Antes de seguir con la novela, me
gustaría aconsejar la visión de una película italiana que viene bien traer a
cuento en estos momentos. Se trata de “I lunghi capelli della norte” (1964), de
Antonio Margheriti. Los largos cabellos
de la muerte. Es una película de claro gusto gótico, en la que la acción
está situada allá por fines del siglo XV, es decir, hacia 1499. El conde Humboldt
se aprovecha de su posición para abusar de una guapa campesina, cuya madre está
siendo quemada en una hoguera, acusada de brujería. Brota la peste en la
comarca. Se cumplen una serie de profecías y maldiciones. La imaginería de
Margheriti vale la pena asociarse a los hechos que ocurren en “Los Novios”,
aunque la acción ficticia de ambas obras se separe por un lapso de unos 130
años.
Manzoni muestra su maestría narrativa
en las páginas en las que describe la llegada de la peste a Milán, y sus
consecuencias. Sin duda, si se ven las cosas desde el año 1820, la peste de
1630 no quedaba tan lejana como nos queda a nosotros, teniendo en cuenta
también que a principios del siglo XIX no se podía dar por finiquitado el
peligro de una nueva peste (y desde luego que hoy tampoco, aunque los riesgos
físicos parezcan menores, no quedando tan claro los efectos de una posible
peste psíquica que todavía está por analizar adecuadamente).
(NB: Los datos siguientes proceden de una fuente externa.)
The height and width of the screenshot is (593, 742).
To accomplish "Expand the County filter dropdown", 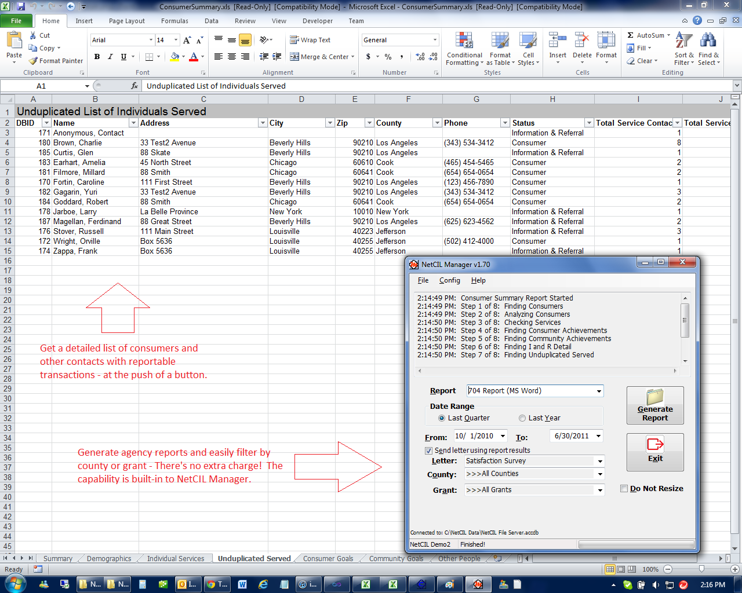I will (x=599, y=474).
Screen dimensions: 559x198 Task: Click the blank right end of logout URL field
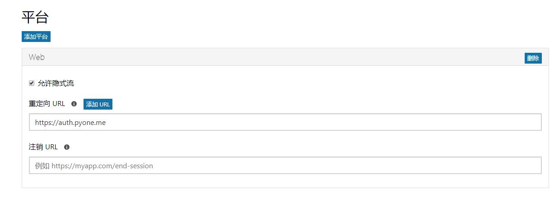pyautogui.click(x=519, y=166)
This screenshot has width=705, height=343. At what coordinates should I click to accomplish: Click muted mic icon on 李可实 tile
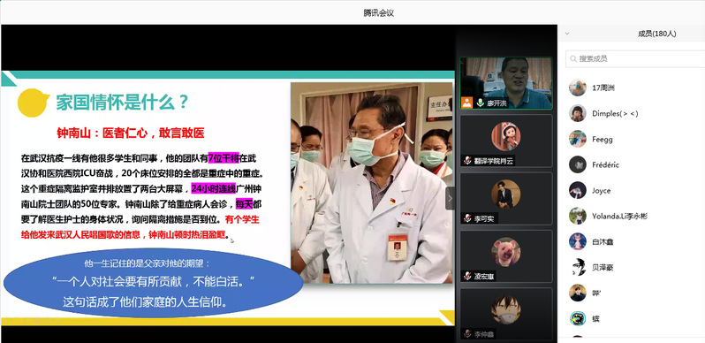(x=467, y=218)
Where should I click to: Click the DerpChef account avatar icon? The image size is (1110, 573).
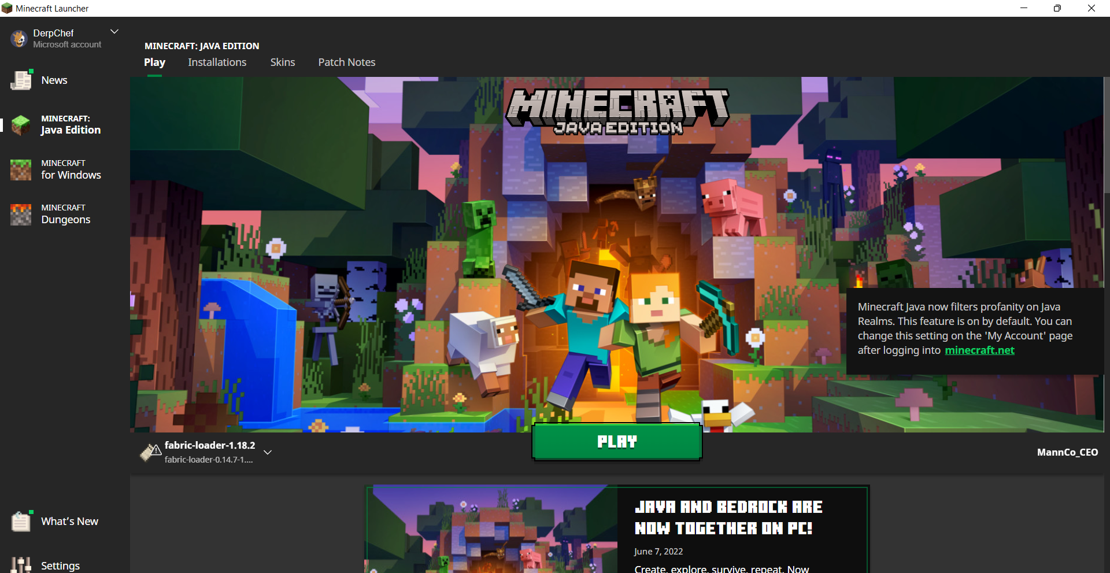tap(19, 39)
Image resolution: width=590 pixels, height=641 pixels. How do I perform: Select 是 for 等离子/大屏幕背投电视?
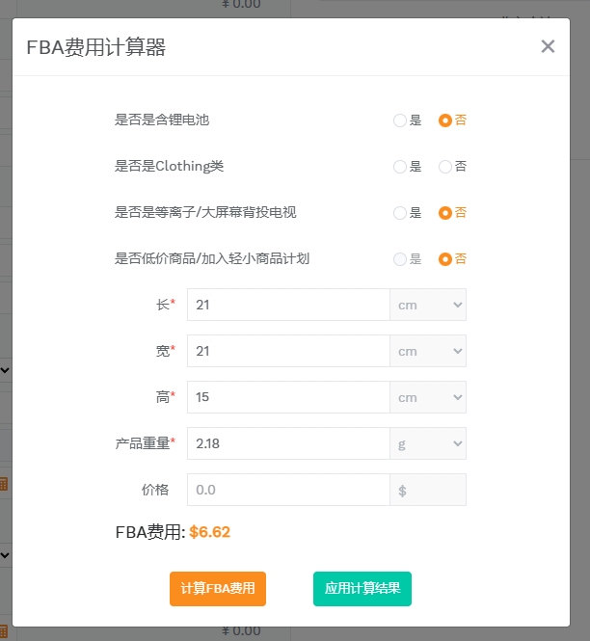coord(400,213)
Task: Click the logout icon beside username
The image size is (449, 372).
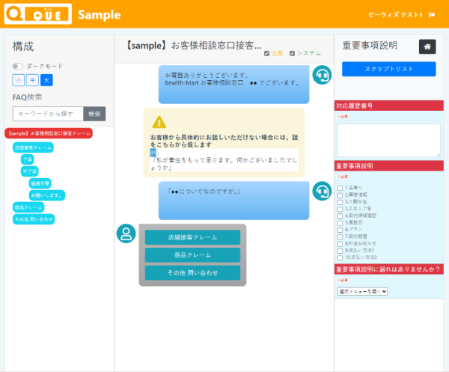Action: click(x=432, y=15)
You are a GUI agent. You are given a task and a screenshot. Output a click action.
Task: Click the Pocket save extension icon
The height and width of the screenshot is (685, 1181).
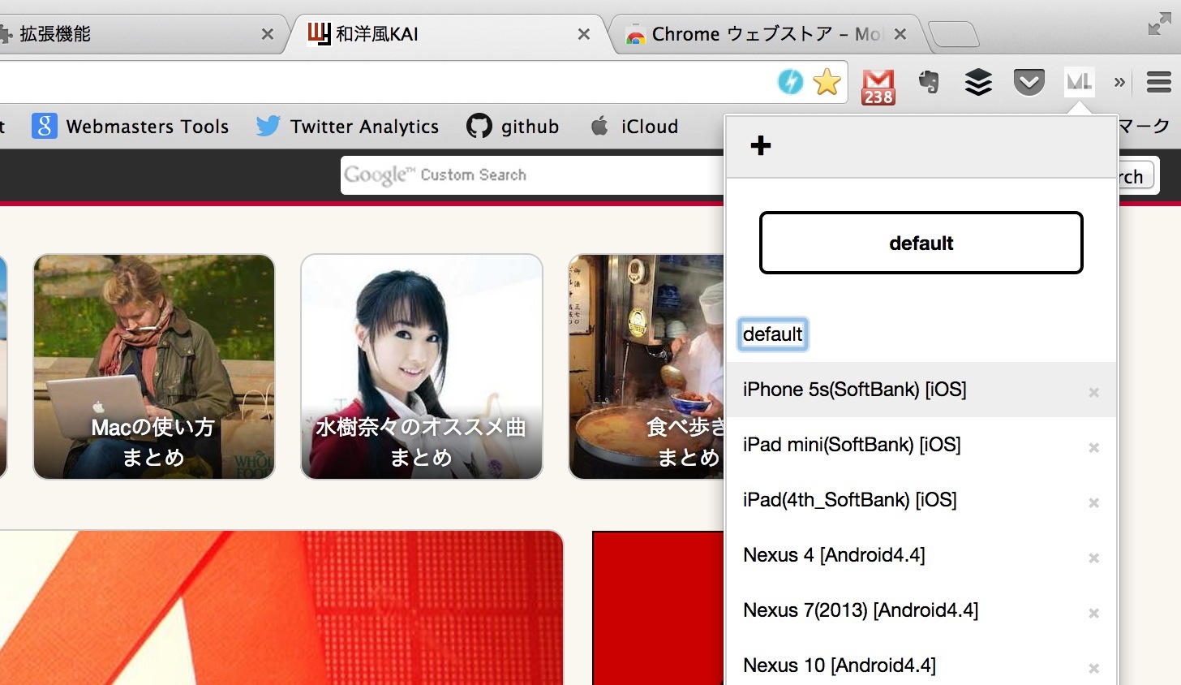tap(1029, 82)
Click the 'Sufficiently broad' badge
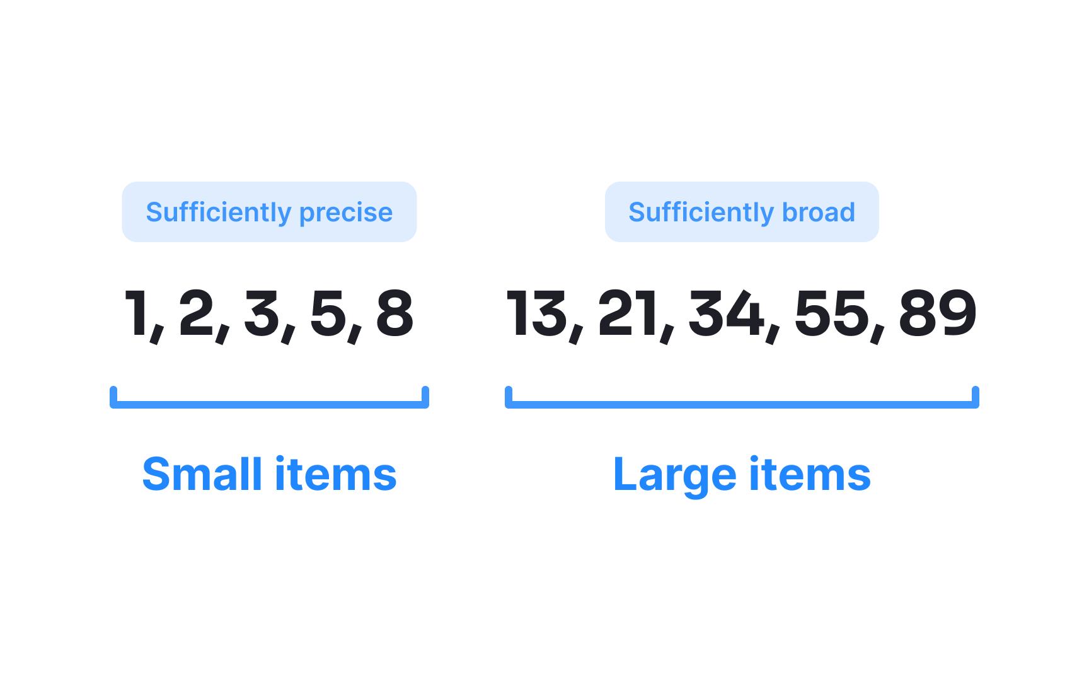The height and width of the screenshot is (681, 1089). point(741,212)
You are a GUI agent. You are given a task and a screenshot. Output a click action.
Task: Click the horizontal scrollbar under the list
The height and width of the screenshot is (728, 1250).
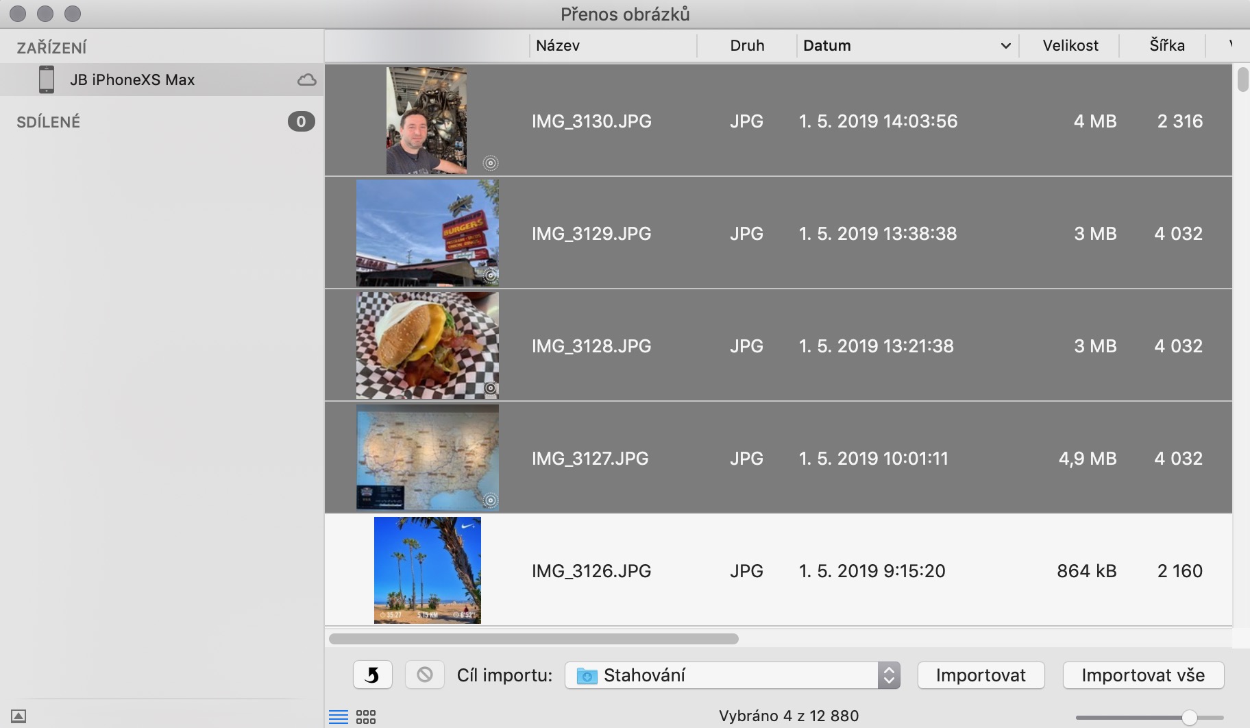533,639
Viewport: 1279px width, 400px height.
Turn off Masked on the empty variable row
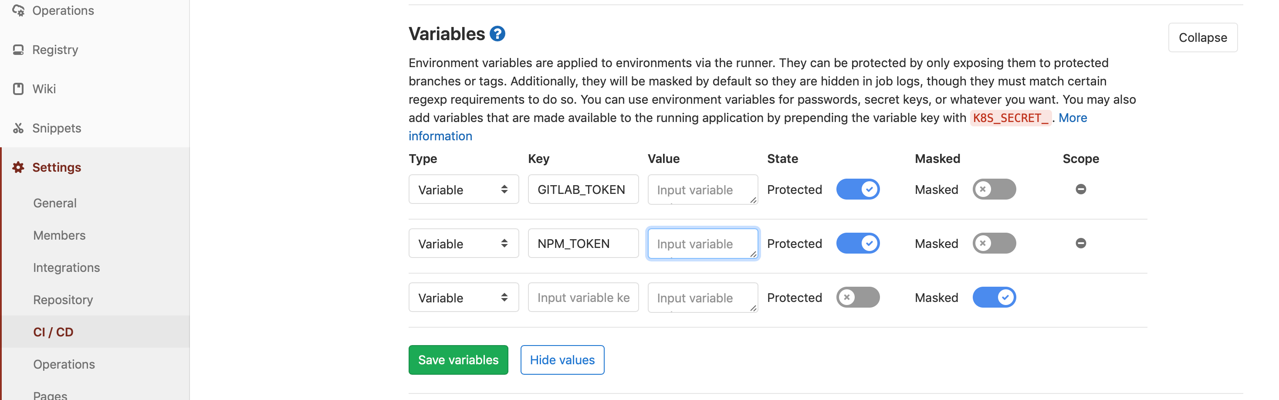[x=994, y=297]
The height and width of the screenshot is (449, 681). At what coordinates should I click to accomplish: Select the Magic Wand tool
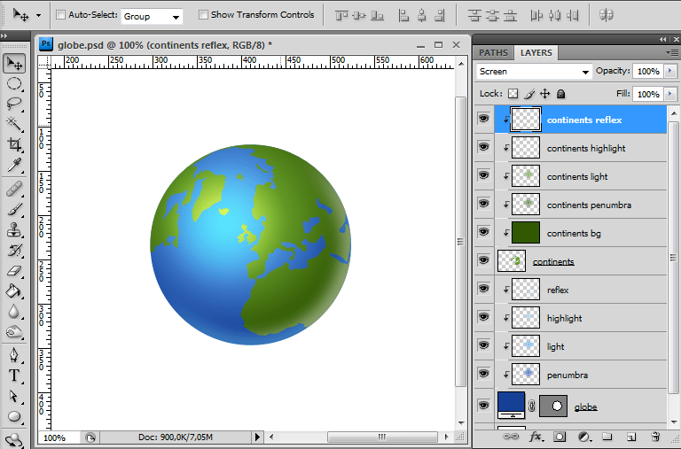pyautogui.click(x=14, y=124)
Manzoni recoge testimonios de
algunos historiadores. Uno de ellos, de Ripamonti, quien al parecer fue testigo
de tal escena:
“Un día de no sé qué festividad, un anciano más que octogenario, después
de haber orado de rodillas en la iglesia de San Antonio, quiso sentarse, para
lo cual quitó antes con la capa el polvo del banco.
—¡Ese viejo está
untando los bancos! —gritaron algunas mujeres que
vieron el acto.
Arrojáronse sobre el infeliz las gentes que se hallaban en la iglesia,
sin reparar en el sitio, y arrancándole las canas, le magullaron a puñetazos y
patadas, arrastrándole fuera medio muerto para llevarle a la cárcel, a
presencia del juez, a la tortura”.
Impresionante
cómo poco a poco Manzoni introduce al lector en esa vida cotidiana milanesa,
llena de espantos producidos más por la propia actitud de la población que por
la propia peste. Porque en un inicio, los médicos negaban que hubiera peste. La
culpa la tenían los que querían expandir la enfermedad mediante el untamiento
de superficies como puertas u otros lugares, provocando así la enfermedad. En
vez de poder atajar la enfermedad desde un inicio, para cuando todos se dieron
cuenta de que aquello no podía ser obra del hombre, muchos ya habían caído.
Y tras unas
serie de aventuras fabulosas, sobre todo las descritas en el lazareto (lugar en
el que se amontonaban a los apestados), la novela tiene su lógico final.
En resumen,
una gran lectura. Requiere de tiempo, es cierto. Pero compensa de sobra.
Además, también se trata de hacer un homenaje a la tan desconocida letteratura
italiana. Es la primera gran novela moderna italiana; “Los Novios”.
Inolvidable.
Dejo aquí una serie de portadas de otras ediciones de la novela, algunas de editoriales muy conocidas.
Y para el final, dejo una serie de fotografías sobre Manzoni.
Venecia. Manzoni tenía entre dieciocho y diecinueve años. Todavía le quedaban muchas aventuras por delante.
Y todas las fotos a continuación están tomadas en Milán. En la Piazza San Fidele, a dos pasos de la famosa Galleria Vittorio Emanuele II, la gran estátua.
Estas son de la casa-museo en la que vivió largos años, y también fue su casa natal. No llegué a entrar en ella. En otra ocasión.
La dirección exacta es 1, Via Gerolamo Morone, al lado de la Via Manzoni, que nace en la Piazza della Scala. Y como se trata de seguir con la literatura italiana, recomiendo leer el relato "Paura alla Scala", de Dino Buzzati, puro siglo XX italiano. Miedo en la Scala. Pues eso. Las cosas no han cambiado tanto.